- **Work required**
Write out the data word for word, starting at the line that contains "Enable Hex for" and ending at the last line of the data.

- **Input data**
** start **

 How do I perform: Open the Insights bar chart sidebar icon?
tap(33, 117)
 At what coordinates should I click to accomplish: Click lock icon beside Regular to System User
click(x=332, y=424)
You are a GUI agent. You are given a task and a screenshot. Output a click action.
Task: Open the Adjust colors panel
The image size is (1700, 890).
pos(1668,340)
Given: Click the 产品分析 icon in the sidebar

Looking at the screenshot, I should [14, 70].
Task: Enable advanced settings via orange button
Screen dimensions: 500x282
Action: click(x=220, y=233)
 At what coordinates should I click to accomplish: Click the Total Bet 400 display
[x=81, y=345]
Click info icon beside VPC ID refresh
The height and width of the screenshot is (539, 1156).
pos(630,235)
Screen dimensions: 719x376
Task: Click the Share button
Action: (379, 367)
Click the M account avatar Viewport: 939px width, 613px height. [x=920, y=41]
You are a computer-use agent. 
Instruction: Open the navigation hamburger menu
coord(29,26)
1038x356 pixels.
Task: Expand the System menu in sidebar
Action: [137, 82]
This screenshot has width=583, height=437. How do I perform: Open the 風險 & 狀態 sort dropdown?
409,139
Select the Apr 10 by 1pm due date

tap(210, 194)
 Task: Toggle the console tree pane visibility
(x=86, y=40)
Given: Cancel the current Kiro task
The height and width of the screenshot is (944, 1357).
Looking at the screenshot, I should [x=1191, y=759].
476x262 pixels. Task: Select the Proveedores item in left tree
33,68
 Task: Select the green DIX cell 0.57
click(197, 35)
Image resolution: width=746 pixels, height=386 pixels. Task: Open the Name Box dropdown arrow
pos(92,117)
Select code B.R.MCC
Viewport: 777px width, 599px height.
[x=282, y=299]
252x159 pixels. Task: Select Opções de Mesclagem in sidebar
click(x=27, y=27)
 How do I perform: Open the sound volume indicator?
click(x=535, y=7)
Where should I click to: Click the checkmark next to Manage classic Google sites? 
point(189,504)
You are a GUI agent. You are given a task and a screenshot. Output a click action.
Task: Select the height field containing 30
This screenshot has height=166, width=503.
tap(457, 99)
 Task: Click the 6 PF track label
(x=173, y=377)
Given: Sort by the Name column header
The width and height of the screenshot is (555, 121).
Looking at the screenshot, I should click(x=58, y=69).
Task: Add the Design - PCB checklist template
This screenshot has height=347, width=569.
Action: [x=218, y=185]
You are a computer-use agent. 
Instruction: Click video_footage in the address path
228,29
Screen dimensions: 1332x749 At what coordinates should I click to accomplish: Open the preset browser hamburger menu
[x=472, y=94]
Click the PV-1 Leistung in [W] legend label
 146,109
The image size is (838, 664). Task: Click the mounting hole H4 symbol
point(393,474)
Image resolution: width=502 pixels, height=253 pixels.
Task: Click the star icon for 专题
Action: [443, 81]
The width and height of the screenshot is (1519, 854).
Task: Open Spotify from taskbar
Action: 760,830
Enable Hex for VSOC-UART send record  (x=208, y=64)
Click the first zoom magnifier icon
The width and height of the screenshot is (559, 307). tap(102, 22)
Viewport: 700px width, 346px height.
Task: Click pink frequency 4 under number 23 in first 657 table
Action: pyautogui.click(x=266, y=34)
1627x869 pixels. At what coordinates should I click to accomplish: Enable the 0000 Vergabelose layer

** end **

- **Final answer**
Enable Hex for VSOC-UART send record  (x=208, y=64)
Click the first zoom magnifier icon
The width and height of the screenshot is (559, 307). tap(102, 22)
Viewport: 700px width, 346px height.
Task: Click pink frequency 4 under number 23 in first 657 table
Action: pyautogui.click(x=266, y=34)
1627x869 pixels. At what coordinates should I click to accomplish: Enable the 0000 Vergabelose layer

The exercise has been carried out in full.